13. Notices. All notices and other communications required or permitted hereunder shall be in writing, shall be effective when given, and shall in any event be deemed to be given upon receipt or, if earlier, (a) five (5) days after deposit with the U.S. Postal Service or other applicable postal service, if delivered by first class mail, postage prepaid, (b) upon delivery, if delivered by hand, (c) one business day after the business day of deposit with Federal Express or similar overnight courier, freight prepaid or (d) one business day after the business day of facsimile transmission, if delivered by facsimile transmission with copy by first class mail, postage prepaid, and shall be addressed (i) if to the Holder, at 2817 E Oakland Park Blvd., 3rd Floor, Fort Lauderdale, FL 33306, and (ii) if to the Company, at 75 Pringle Way, 8th Floor, Suite 804, Reno, NV 89502; or at such other address as a party may designate by ten (10) days advance written notice to the other party pursuant to the provisions above.

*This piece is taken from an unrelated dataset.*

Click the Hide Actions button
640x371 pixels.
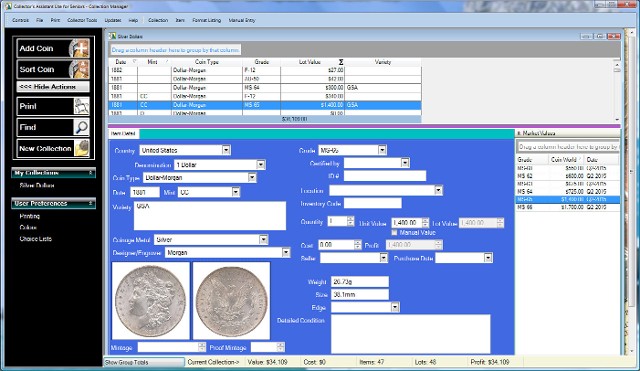tap(53, 87)
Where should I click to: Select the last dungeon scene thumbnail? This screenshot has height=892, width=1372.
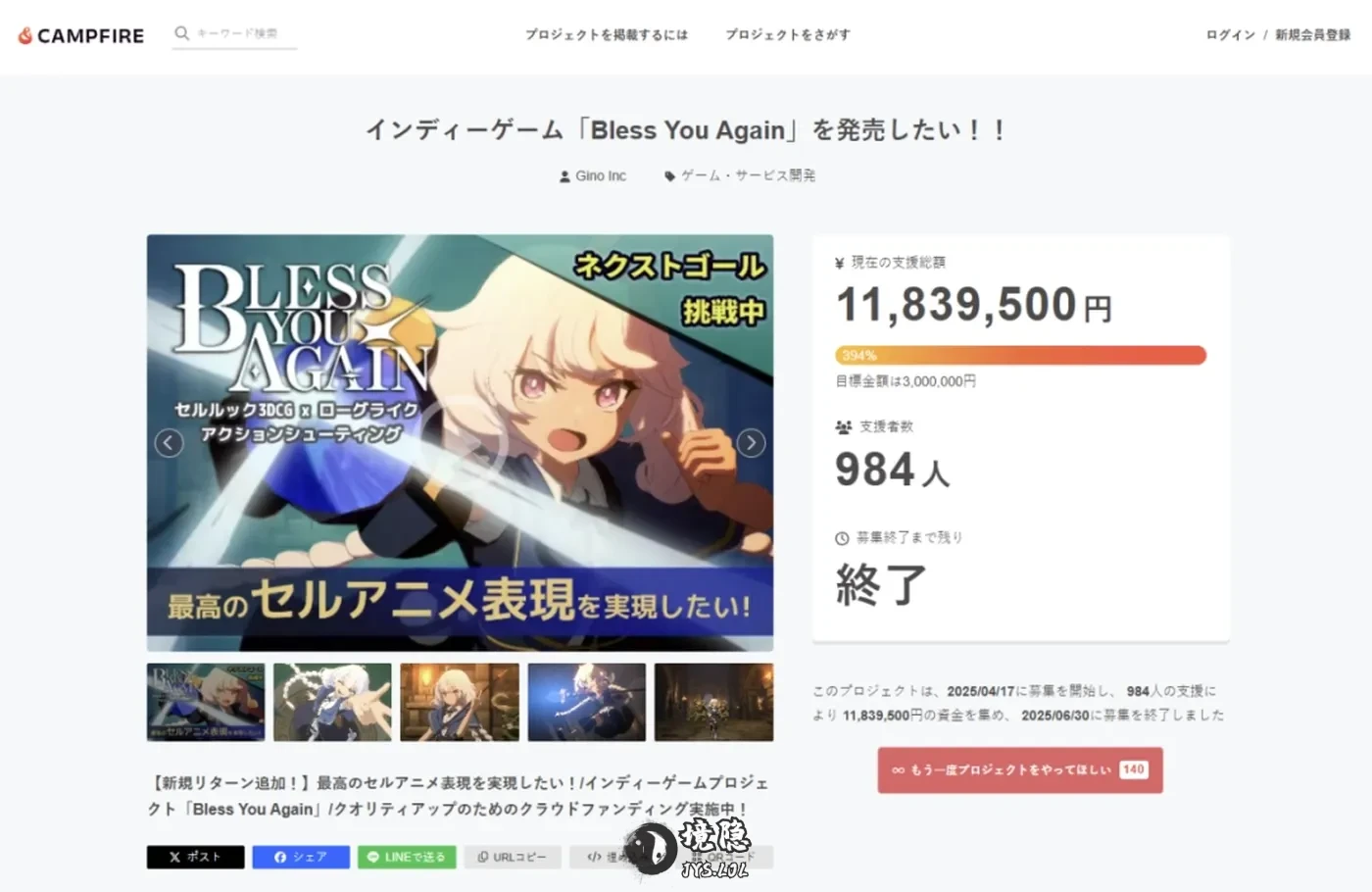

14. Governing Law. This Warrant and all actions arising out of or in connection with this Agreement shall be governed by and construed in accordance with the laws of Nevada, without regard to the conflicts of law provisions of Nevada or of any other state.
15. Rights and Obligations Survive Exercise of Warrant. Unless otherwise provided herein, the rights and obligations of the Company, of the holder of this Warrant and of the holder of the Shares issued upon exercise of this Warrant, shall survive the exercise of this Warrant.